The goal for preyed upon animals during a pursuit is to flow in a pack without being separated. In one sequence, I watched five cheetahs unsuccessfully attempt to outwit a clan of zebras who were warned by an overhead group of birds. In this instance, the Zs held the line and won that particular chess move. Though, I do wonder what happened at sunset when the predators had the advantage.
After two days of animal watching, I headed back to Nairobi to appreciate the city for a bit. There are other meaningful expeditions in Kenya besides Maasai, including a visit to Lake Nakuru in The Rift Valley (home of the flamingo), an outing to Amboseli National Park, or a day trip to Mount Kenya which is the highest mountain in Kenya and the second-highest in Africa behind Kilimanjaro. If you wish to stay, local choose a half-day at the Nairobi National Park for quality time with the wild.

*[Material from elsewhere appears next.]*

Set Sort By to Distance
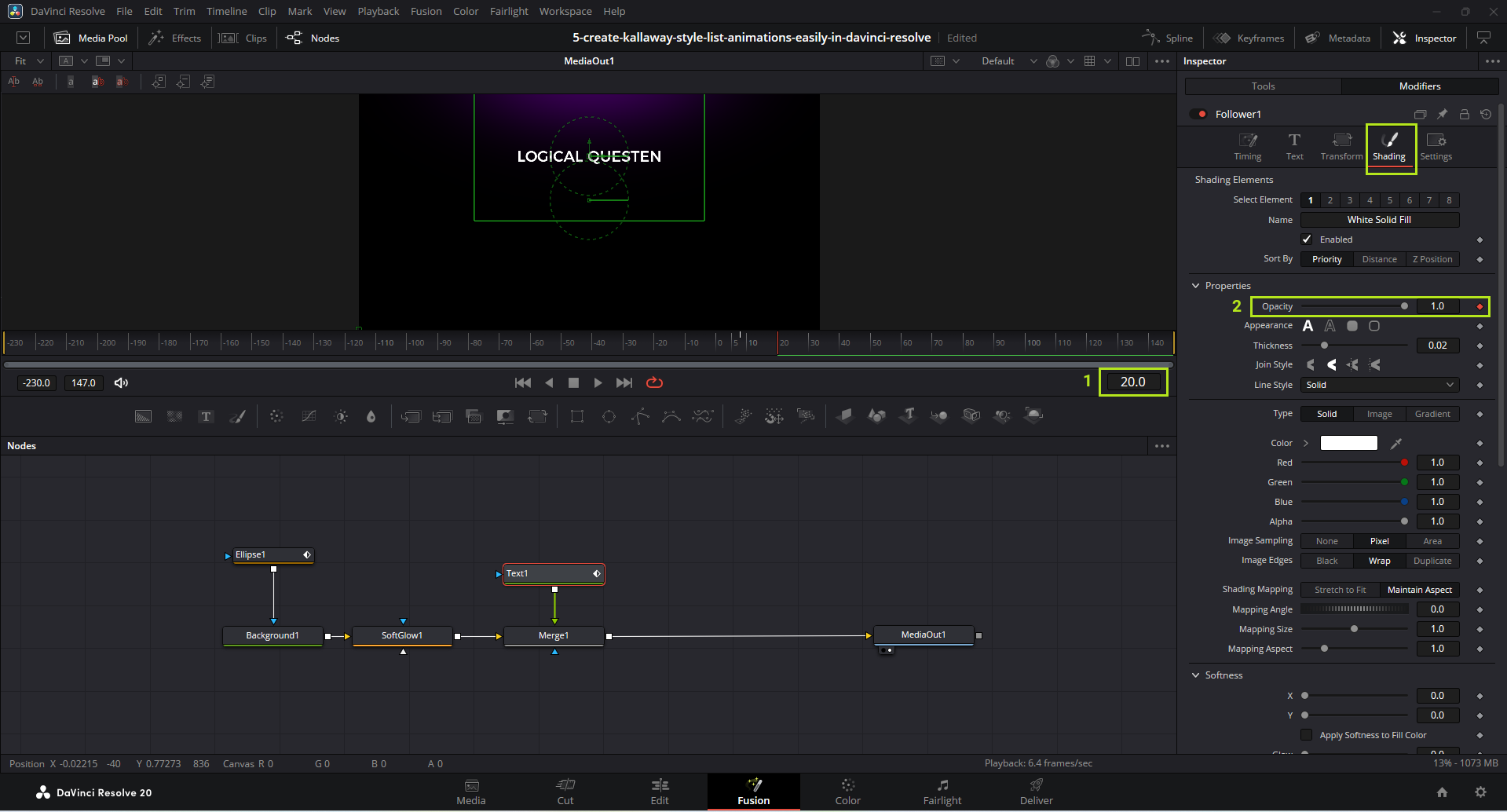tap(1379, 259)
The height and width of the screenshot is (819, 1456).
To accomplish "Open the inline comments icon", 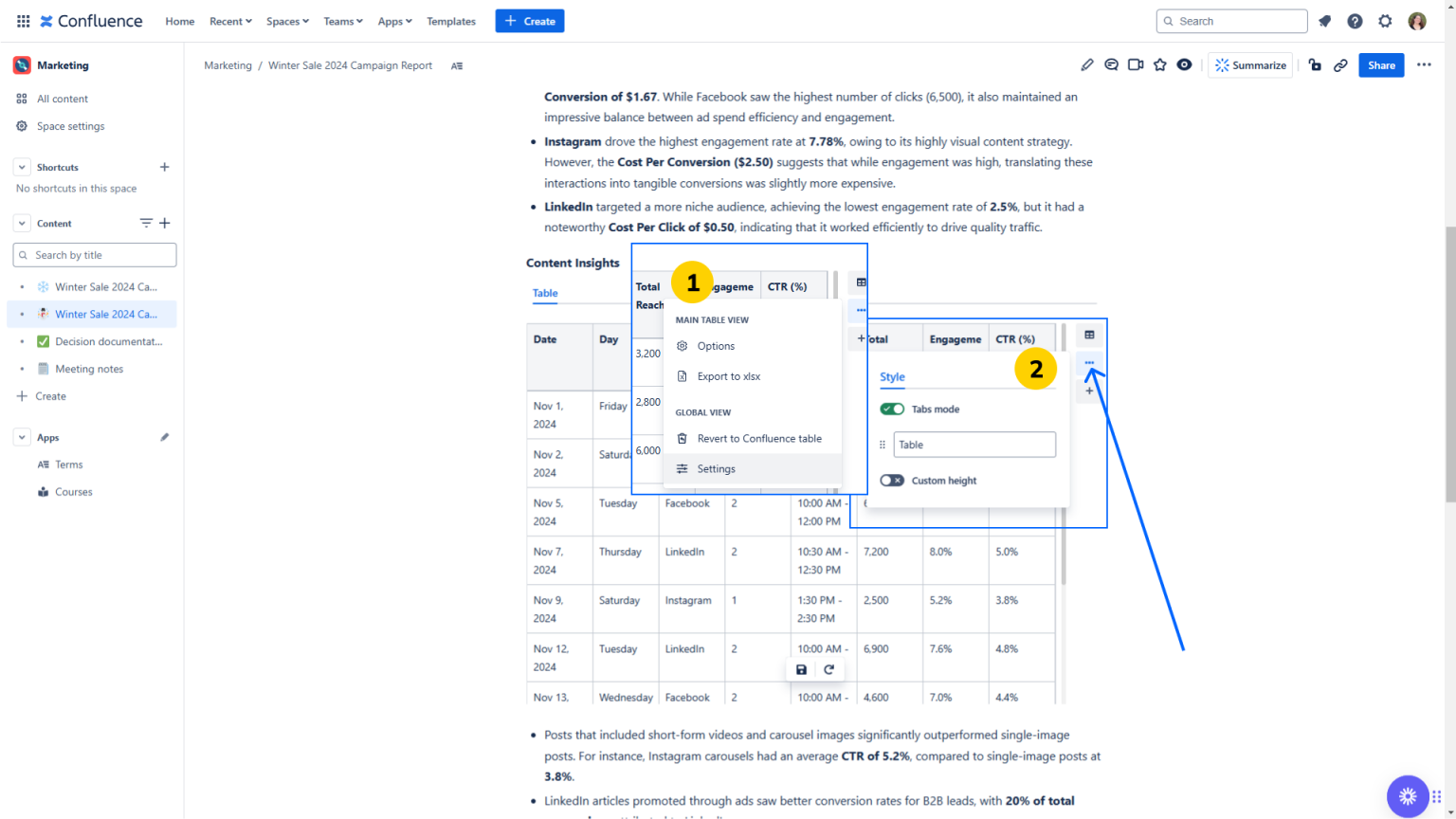I will [1111, 64].
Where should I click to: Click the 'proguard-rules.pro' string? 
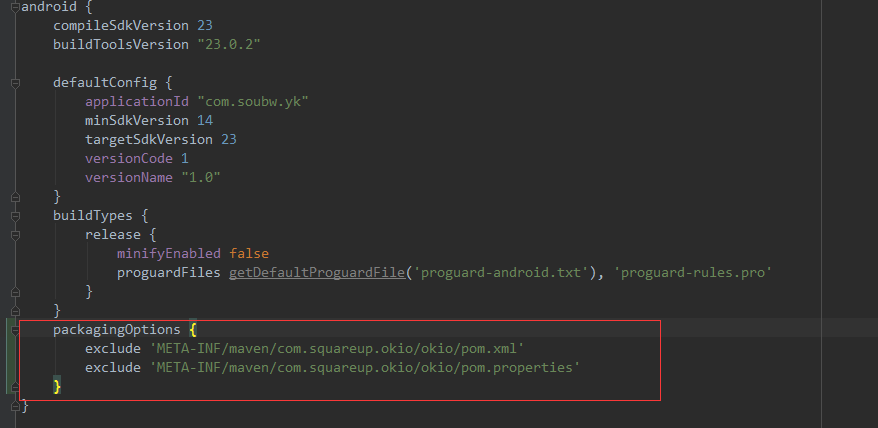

My travel formula consists of exercise on global missions. Even when vacationing, the body needs physical execution, and the most efficient method of exploring a city is on foot. Therefore, I created a Nairobi running tour to various sites, including Uhuru Park, LMS Adventist Guest House for a Kenyan vegan meal, Nairobi National Museum, and the stately bronze statue of Kenyan national hero Dedan Kimathi Wachiuri. Born in 1920, Kimathi was a soldier, military strategist, and Mau Mau Freedom Fighter who fought for liberation from the British and led an oppression-freeing revolution in the 1950s. Kimathi touchingly stated to his wife Mukami on the eve of his execution that his blood will water the tree of independence. “It is better to die on our feet than live on our knees for fear of colonial rule.”
In terms of keeping up with my plant-based lifestyle, there was never an issue finding grub. The staple food for mostly every indigenous culture around the world is a legume (bean) or grain. The Kenyan natives include fresh fruits and veggies as an important part of daily life. Typical choices include kale, spinach, cabbage, tomatoes, beans, potatoes, avocados, rice, and millet. My favorite dishes were Sukuma Wiki and Chapati. Kenyans are also avid tea drinkers. I consistently frequented LMS Adventist Guest House for their magnificent $2.70 medley. Likewise, locals tend to walk more and use their hands for physical activities; thus, they stay fit naturally. Rarely did I see any obesity while exploring Kenya. So, continue to strive towards healthier aspirations for life extension.
Once finished with the hustle of the city, catch an hour flight to the coast of Mombasa where serenity collaborates with nature’s elements. I spent countless hours swimming in the warm Indian Ocean and reading, running, and meditating on Serena Beach. Looking back, I intimately recall the illuminating experiences inhaling life in Africa and witnessing the mighty animal kingdom and all its compelling habits and rituals.
Live the life you love, love the life you live!